┌────────

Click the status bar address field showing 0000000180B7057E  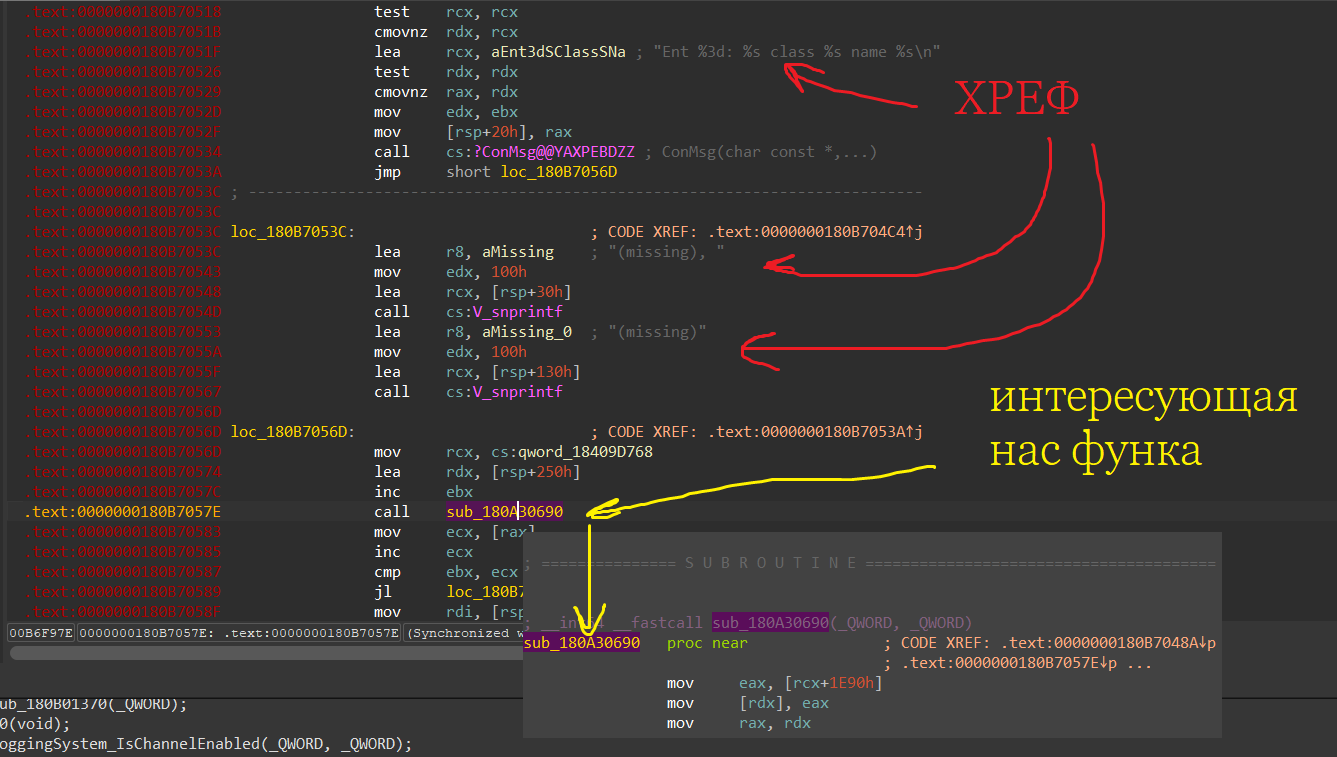240,633
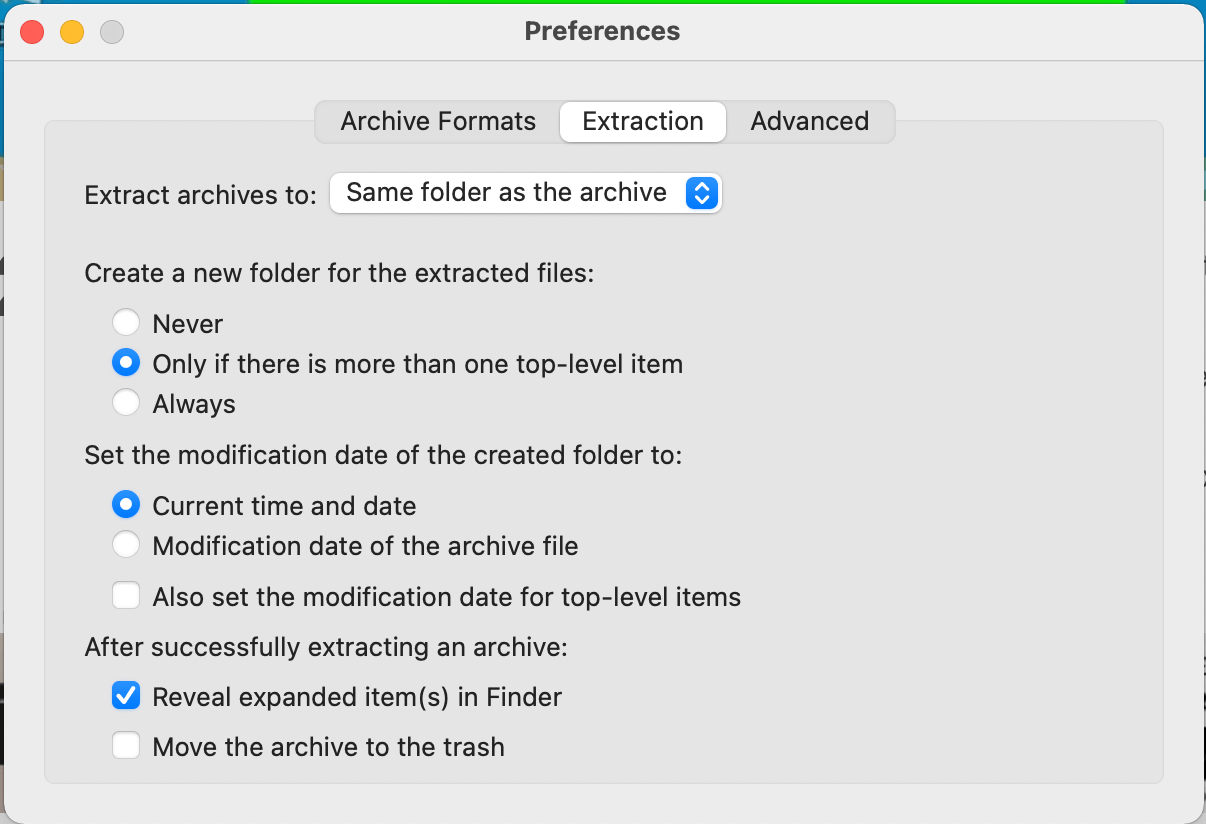Click the yellow minimize button
The image size is (1206, 824).
pyautogui.click(x=71, y=32)
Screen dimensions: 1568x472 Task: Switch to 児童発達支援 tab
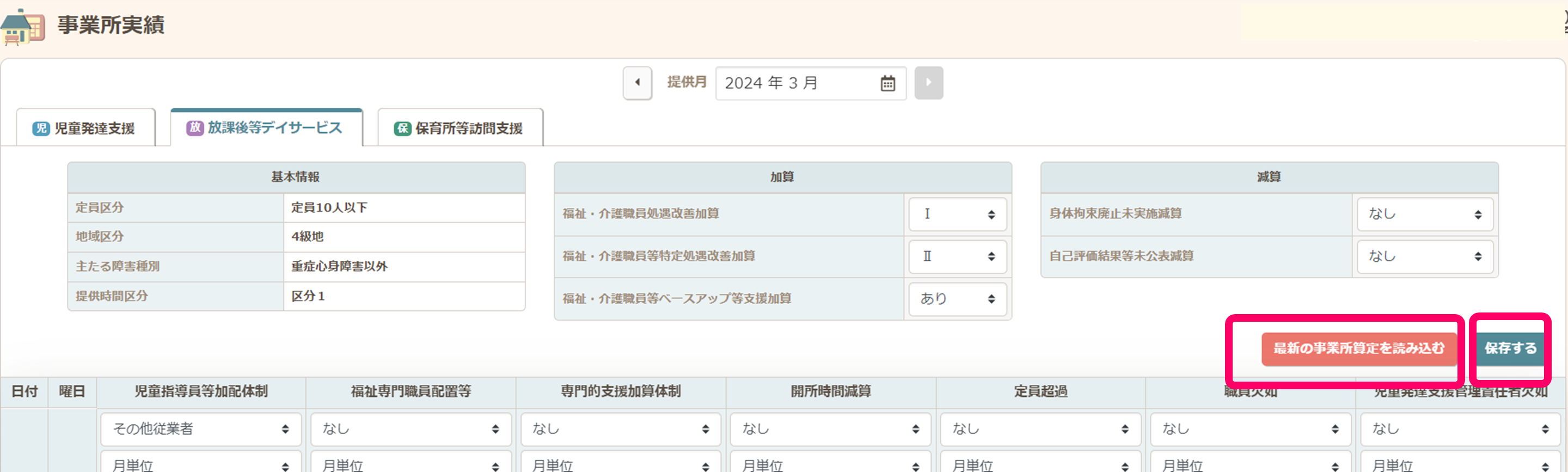click(x=86, y=128)
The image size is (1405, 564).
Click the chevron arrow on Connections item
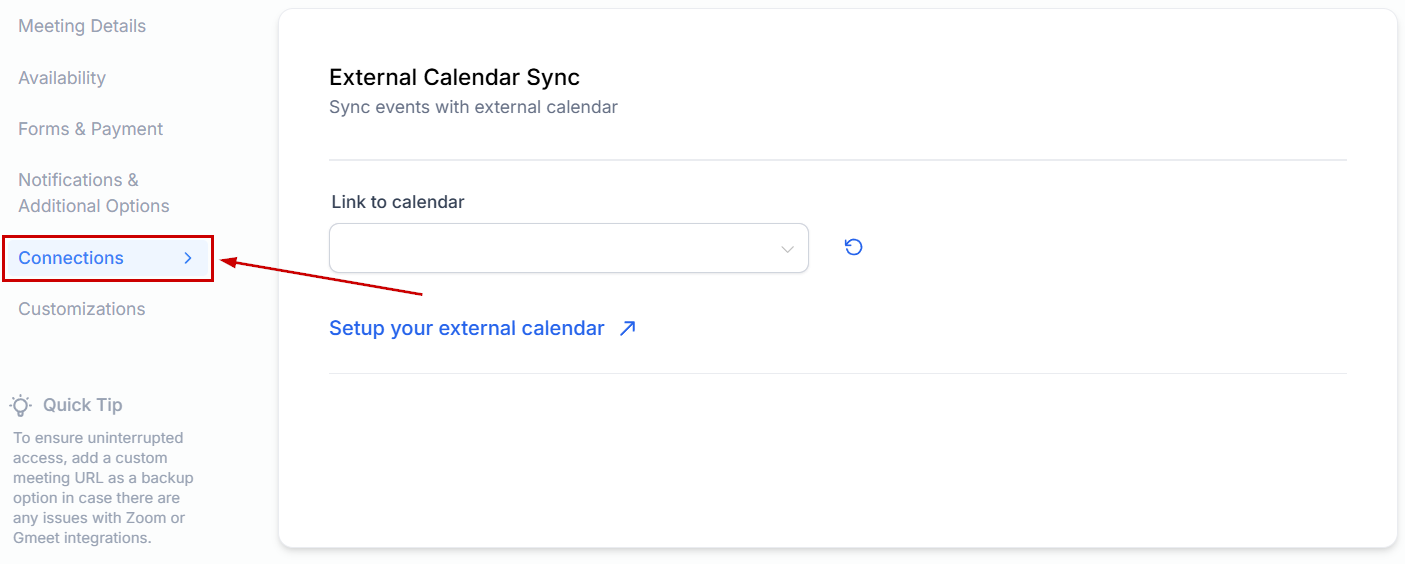(x=188, y=258)
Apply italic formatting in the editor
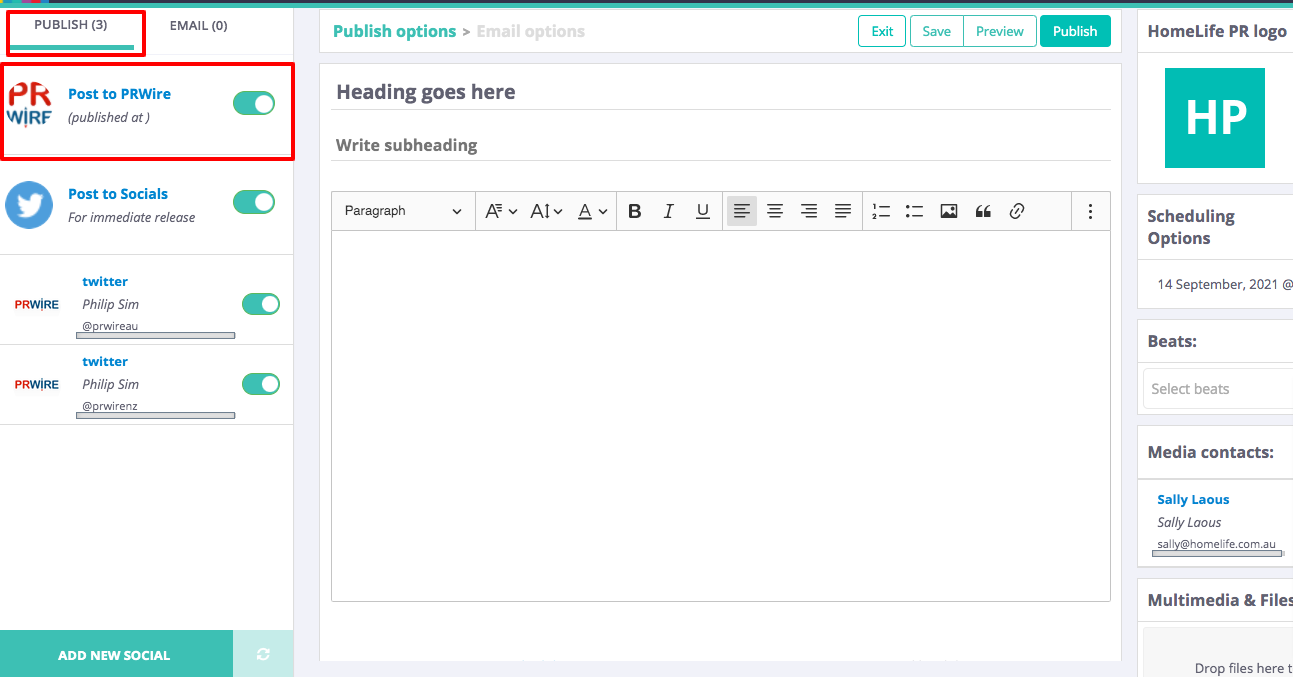 tap(669, 211)
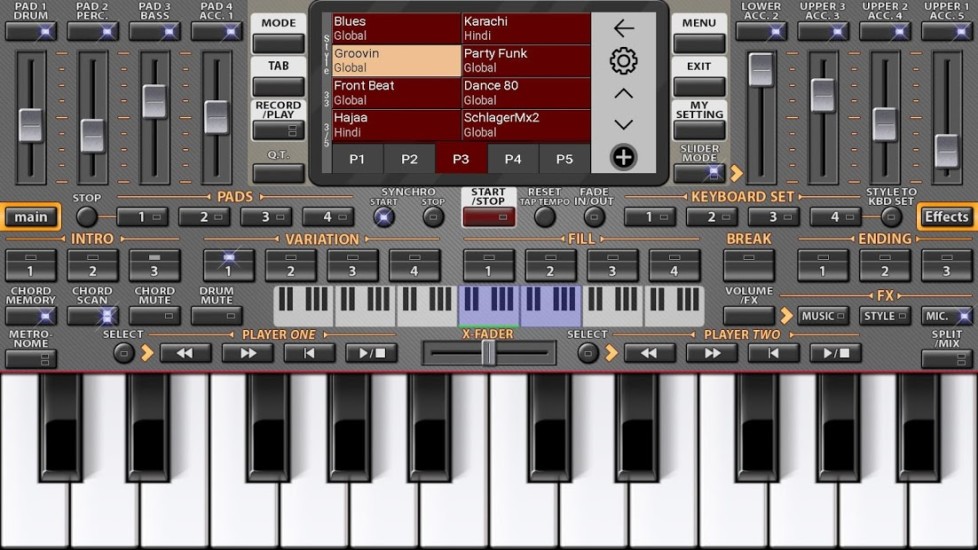Click the back arrow in the display
This screenshot has height=550, width=978.
[x=623, y=28]
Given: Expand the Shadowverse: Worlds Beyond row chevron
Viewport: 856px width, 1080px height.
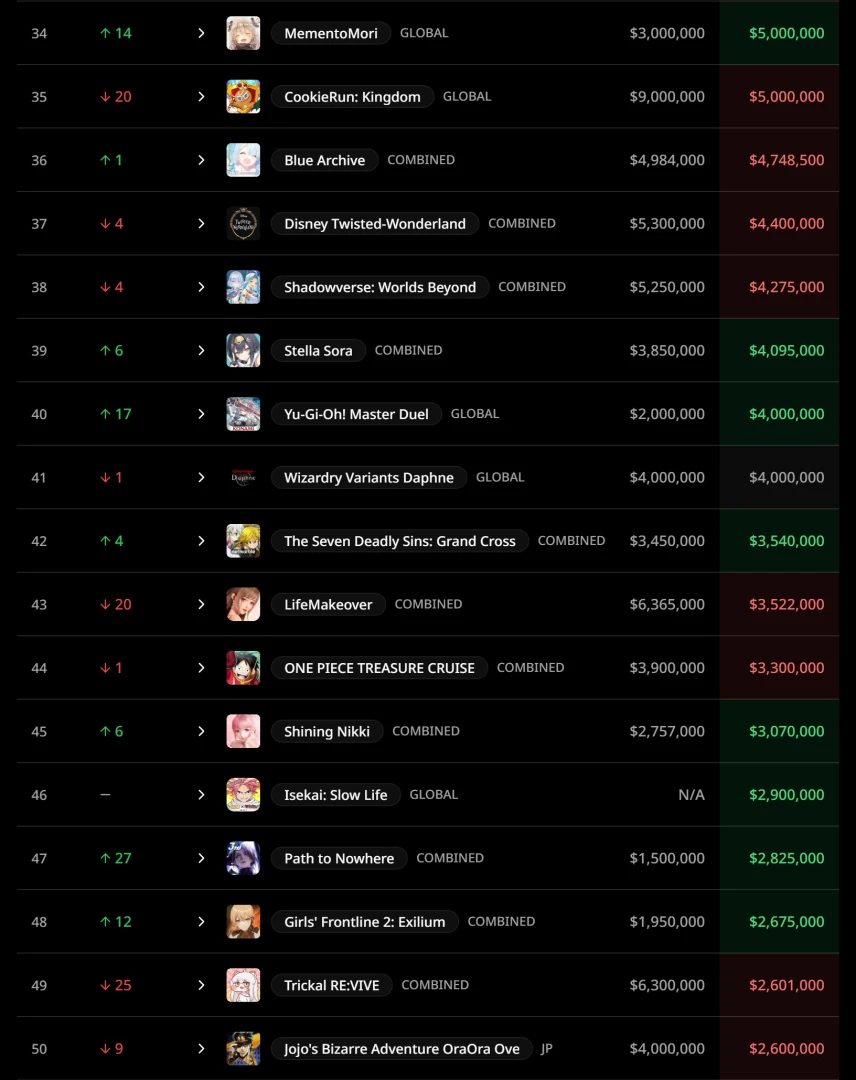Looking at the screenshot, I should point(201,287).
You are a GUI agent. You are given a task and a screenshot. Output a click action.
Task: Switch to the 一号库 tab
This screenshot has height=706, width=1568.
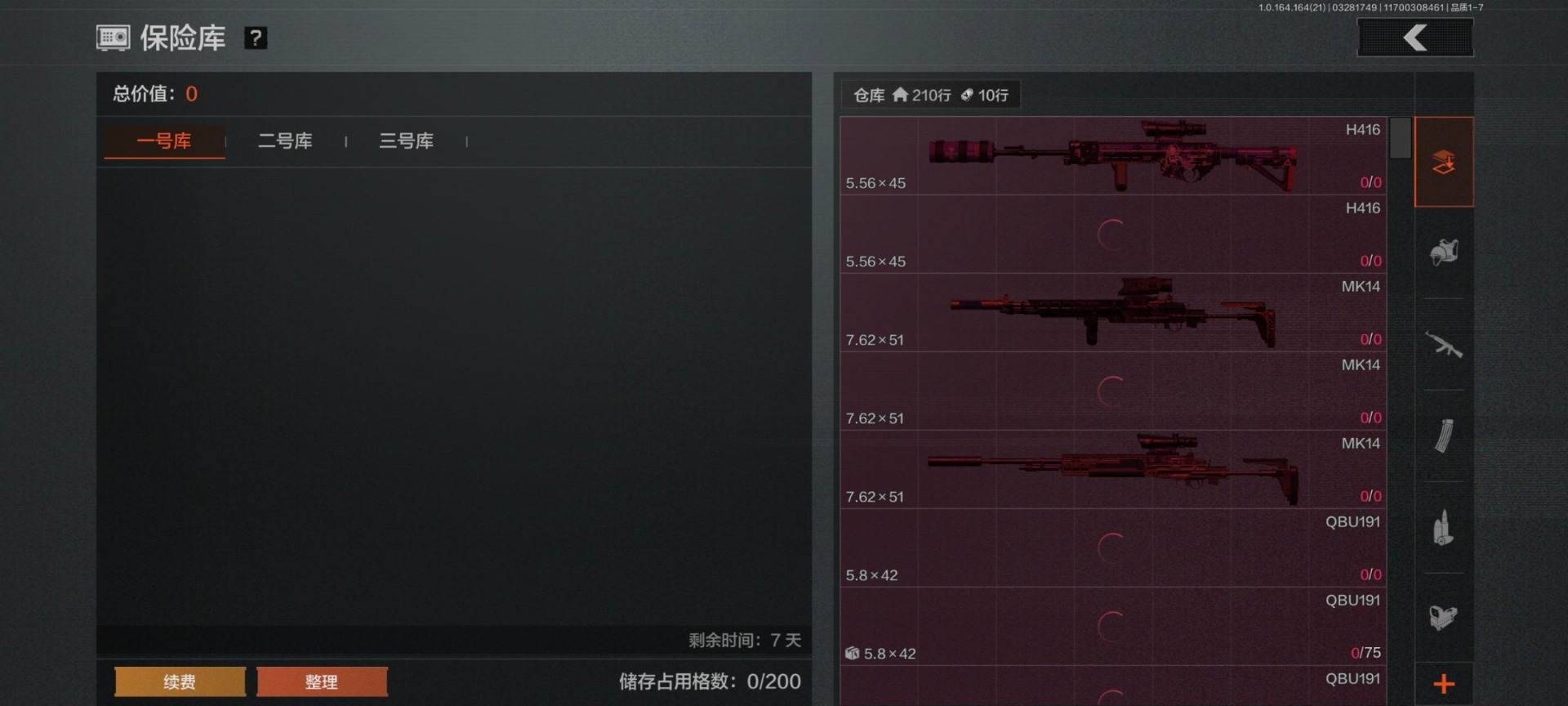point(164,141)
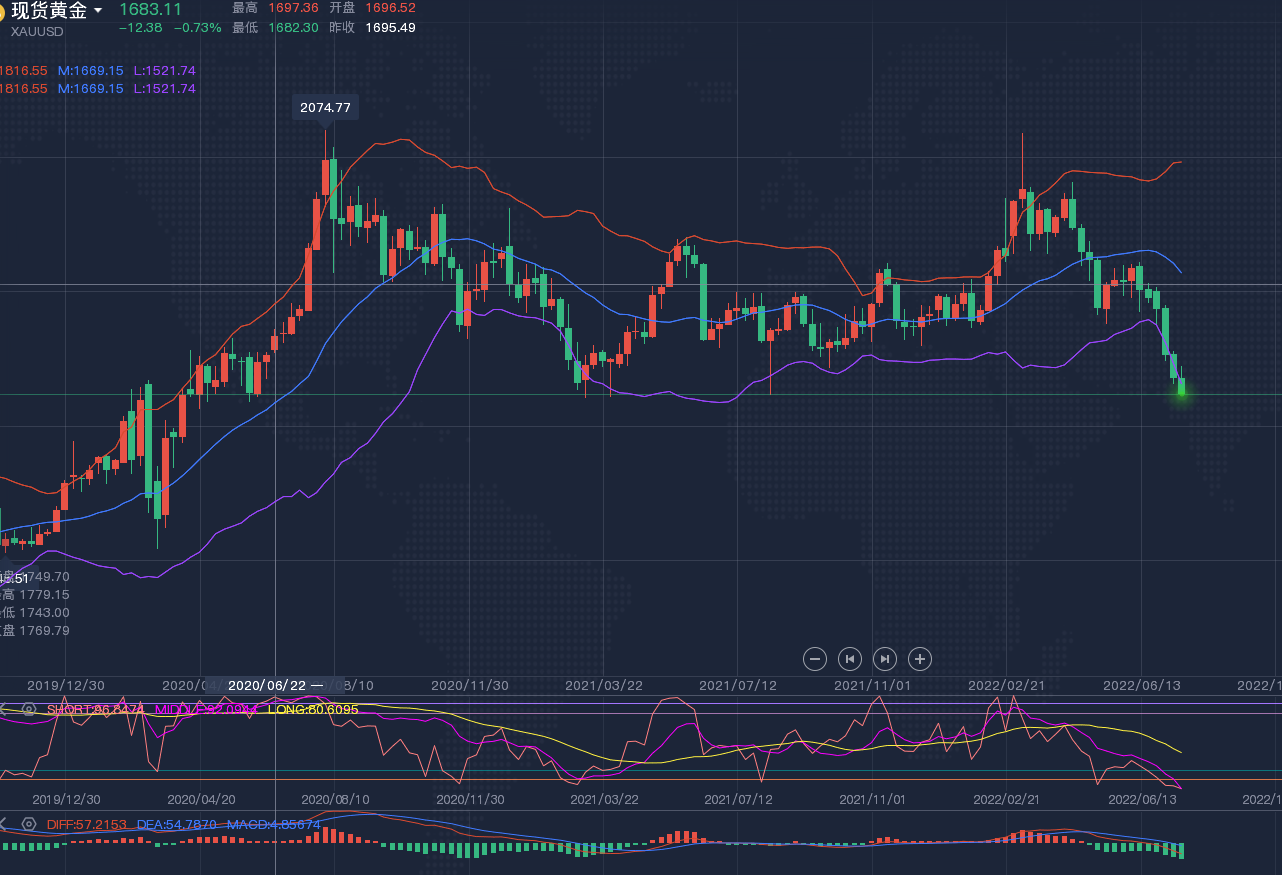The width and height of the screenshot is (1282, 875).
Task: Open the 现货黄金 symbol dropdown arrow
Action: point(97,11)
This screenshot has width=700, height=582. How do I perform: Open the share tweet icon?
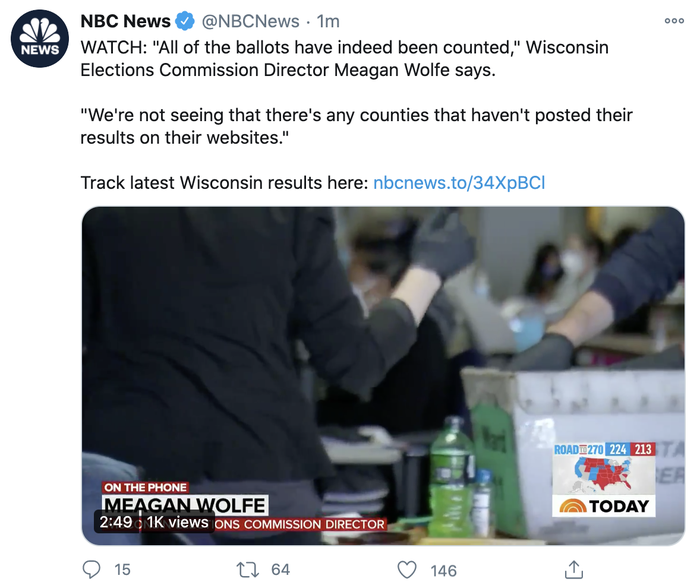click(574, 569)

└────────

(Problem requirements): Only the lines from the line that contains "Viewport: 856px width, 1080px height." through the end of the entries are to be written out, exactly and without pictures, both ends included.

(Solution to the exercise):
Viewport: 856px width, 1080px height.
Looking at the screenshot, I should point(201,287).
You are a GUI agent. You are given a task and a screenshot. Output a click action.
Task: Switch to the 一号库 tab
This screenshot has height=706, width=1568.
point(164,141)
The width and height of the screenshot is (1282, 875).
Task: Open the 现货黄金 symbol dropdown arrow
Action: point(97,11)
This screenshot has width=700, height=582. How do I perform: Open the share tweet icon?
click(574, 569)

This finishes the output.